Saturday, January 14, 2012

Cisco IOS VLAN to VLAN F5 Bypass

From time to time, I usually receive a request that goes something like this.

“I have a pair of F5 ADC in an Internet DMZ, where the servers behind the load balancer need to access NAS system(s) on a VLAN located in the same network on another VLAN that is not behind the load balancer.
The problem is that in my current design I have to route through the F5 Load balancer to access the NAS system(s).  Unfortunately the amount of bandwidth it takes supersedes the F5 ADC’s total throughput.  I would like to by pass this without adding extra network cards or recreating a new VLAN and would like preserve the IP addresses as much as possible.”

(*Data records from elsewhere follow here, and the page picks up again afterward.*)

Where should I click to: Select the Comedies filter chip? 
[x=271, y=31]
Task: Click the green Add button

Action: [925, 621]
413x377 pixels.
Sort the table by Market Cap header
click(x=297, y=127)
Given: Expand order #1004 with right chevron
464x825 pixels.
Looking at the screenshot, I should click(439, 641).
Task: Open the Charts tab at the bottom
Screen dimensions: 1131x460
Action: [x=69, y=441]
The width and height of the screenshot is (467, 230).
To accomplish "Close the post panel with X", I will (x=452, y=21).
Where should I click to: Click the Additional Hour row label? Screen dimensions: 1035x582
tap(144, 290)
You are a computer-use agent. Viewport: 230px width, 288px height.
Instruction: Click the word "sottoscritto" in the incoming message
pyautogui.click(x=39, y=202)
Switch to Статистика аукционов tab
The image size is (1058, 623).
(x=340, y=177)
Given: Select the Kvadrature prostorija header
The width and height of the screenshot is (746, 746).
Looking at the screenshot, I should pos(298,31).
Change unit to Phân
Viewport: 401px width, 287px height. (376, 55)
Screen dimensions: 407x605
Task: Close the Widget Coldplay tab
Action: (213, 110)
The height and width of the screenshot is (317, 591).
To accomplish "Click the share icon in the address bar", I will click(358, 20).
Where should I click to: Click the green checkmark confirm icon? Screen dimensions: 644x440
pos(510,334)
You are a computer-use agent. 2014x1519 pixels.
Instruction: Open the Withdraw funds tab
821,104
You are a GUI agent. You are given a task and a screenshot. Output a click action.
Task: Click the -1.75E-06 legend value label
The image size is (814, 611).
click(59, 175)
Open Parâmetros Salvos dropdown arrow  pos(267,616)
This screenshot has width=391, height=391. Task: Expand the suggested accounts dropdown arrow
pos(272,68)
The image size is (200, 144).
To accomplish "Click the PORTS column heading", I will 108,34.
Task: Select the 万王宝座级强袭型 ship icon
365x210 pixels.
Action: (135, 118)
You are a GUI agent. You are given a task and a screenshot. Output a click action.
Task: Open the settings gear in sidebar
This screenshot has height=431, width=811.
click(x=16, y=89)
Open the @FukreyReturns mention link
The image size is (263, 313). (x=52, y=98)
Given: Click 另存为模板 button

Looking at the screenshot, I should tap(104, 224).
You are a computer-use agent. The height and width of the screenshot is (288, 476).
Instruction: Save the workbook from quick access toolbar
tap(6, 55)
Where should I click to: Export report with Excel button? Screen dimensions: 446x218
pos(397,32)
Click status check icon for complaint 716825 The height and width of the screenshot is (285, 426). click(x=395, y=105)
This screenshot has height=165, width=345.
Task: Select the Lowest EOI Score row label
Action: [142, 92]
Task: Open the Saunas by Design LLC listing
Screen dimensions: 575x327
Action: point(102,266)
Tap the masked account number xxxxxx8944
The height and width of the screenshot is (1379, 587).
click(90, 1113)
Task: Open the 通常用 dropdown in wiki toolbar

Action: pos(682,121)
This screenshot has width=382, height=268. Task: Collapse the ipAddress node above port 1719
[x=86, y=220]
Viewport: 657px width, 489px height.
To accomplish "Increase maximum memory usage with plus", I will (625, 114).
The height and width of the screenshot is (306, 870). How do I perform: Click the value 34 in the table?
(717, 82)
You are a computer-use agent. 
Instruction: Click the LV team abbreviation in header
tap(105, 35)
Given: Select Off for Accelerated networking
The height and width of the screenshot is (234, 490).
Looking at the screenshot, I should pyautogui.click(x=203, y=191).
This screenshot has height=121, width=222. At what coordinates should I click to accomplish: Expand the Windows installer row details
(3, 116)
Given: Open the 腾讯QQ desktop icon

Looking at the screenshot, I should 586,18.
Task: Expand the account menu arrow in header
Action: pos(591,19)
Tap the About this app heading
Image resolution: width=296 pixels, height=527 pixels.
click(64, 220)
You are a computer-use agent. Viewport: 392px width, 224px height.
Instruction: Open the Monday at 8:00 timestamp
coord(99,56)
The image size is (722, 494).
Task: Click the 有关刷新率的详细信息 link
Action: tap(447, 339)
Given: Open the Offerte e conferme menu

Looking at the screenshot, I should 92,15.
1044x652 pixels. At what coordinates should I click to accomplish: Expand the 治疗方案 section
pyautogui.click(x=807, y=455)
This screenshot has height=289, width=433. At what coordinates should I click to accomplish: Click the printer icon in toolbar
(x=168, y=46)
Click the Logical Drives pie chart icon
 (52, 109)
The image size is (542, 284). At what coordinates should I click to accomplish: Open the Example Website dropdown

For the purposes of the blog we will call the person requesting this Keyser Söze.   Yes I have to call him Keyser.




Based on this description above you can extrapolate a high-level logical network design as shown in Figure 1.


Figure 1


In the figure 1, we have the following VLANS
  • VLAN 10 - Which is for VIPs (Virtual IP addresses).  The VLAN is routable via Cisco HSRP.   Gateway is .1.  The F5's floating address will be .11.  The floating address is used as the NEXT HOP to get to VLAN 11.
  • VLAN 11 - Where the Servers that will be load balanced -  is a non Cisco routable VLAN.  From Cisco's perspective it's simply a VLAN without HSRP.   The gateway for this segment is on the F5 which is .1
  • VLAN 12 - This is a routable VLAN similar to VLAN 10, except there are physical servers on this segment.  In our case this is where the NAS will sit.  The gateway is .1 for the NAS.
Here are some facts we know about this design
  • VLAN 12 is accessible by any part of this network
  • VLAN 10 has a floating IP address which is the shared address between F5.  It is used in scenario to be the gateway to the segment in VLAN 11
  • In order for a Web server in VLAN 11 to access the NAS server in VLAN12 and vice versa, the F5 is the router.


There is nothing entirely wrong with this done and it most cases this works.  However, Keyser is worried that multiple web servers in VLAN 11 will request so much content from the NAS server in VLAN 12 that there is a throughput concern.


So how do we change the network to accommodate the result that Kyser is looking for?


It is actually much easier then you might think.


For the purposes of this explanation, let us assume the switches are connected on Cisco Switch routers


The first item you want to remove is the the static route on the switch pointing to point to .11 on VLAN10 to access VLAN12. You will not need this since the end result is to allow VLAN 12 and VLAN 11 to communicate directly via the Cisco Switch router.
Next you will need to change VLAN11 from a non-routable network to a routable network. Thus, VLAN 11 will have a gateway of .1 on the switch router. The F5 will then change its own floating address to say .11 and subsequently change the self-addresses. All the servers will continue to use .1 on VLAN11 as their default gateway.


Thus the network will now look more like Figure 2
Figure 2




At this point, you are thinking well if that is the case then how do we get traffic back to the F5 for Load balancing traffic. Well the easy way is to apply SNAT Automap across all the Virtual addresses. Which works, but then you run into another problem where you lose the client IP address. Normally this might be work, BUT if you are tracking clients for statistical purposes, this is not going to work.
The short answer to this is utilizing a Cisco’s Policy Based Route. How does that work?
On a Cisco switch you can do the following configuration (IOS Syntax):


ip access-list extended from_vlan11
Deny y.y.y.0 0.0.0.255 z.z.z.0 0.0.0.255
Permit y.y.y.0 0.0.0.255 any
route map to_lb_vlan11
Match ip address from_vlan11
ip default next-hop y.y.y.11
interface Vlan11
ip policy route-map to_lb_vlan11




What these statements mean is that any traffic from VLAN11 is destined to addresses on VLAN12, skip the route-map statement and use the internal routing table of the switch. Thus allowing VLAN11 to communicate directly to VLAN12 and vice-versa.


Subsequently, if traffic from VLAN11 is attempting to talk to the internet then it will match the permit statement in the IP access list “from_vlan11” then apply the route map statement and thus your next hope is .11, which is hosted on VLAN11.
That pretty much sums up how to use the switches throughput for VLAN-to-VLAN traffic and the F5 ADC continues to do what it does best while Kyser can go home happy.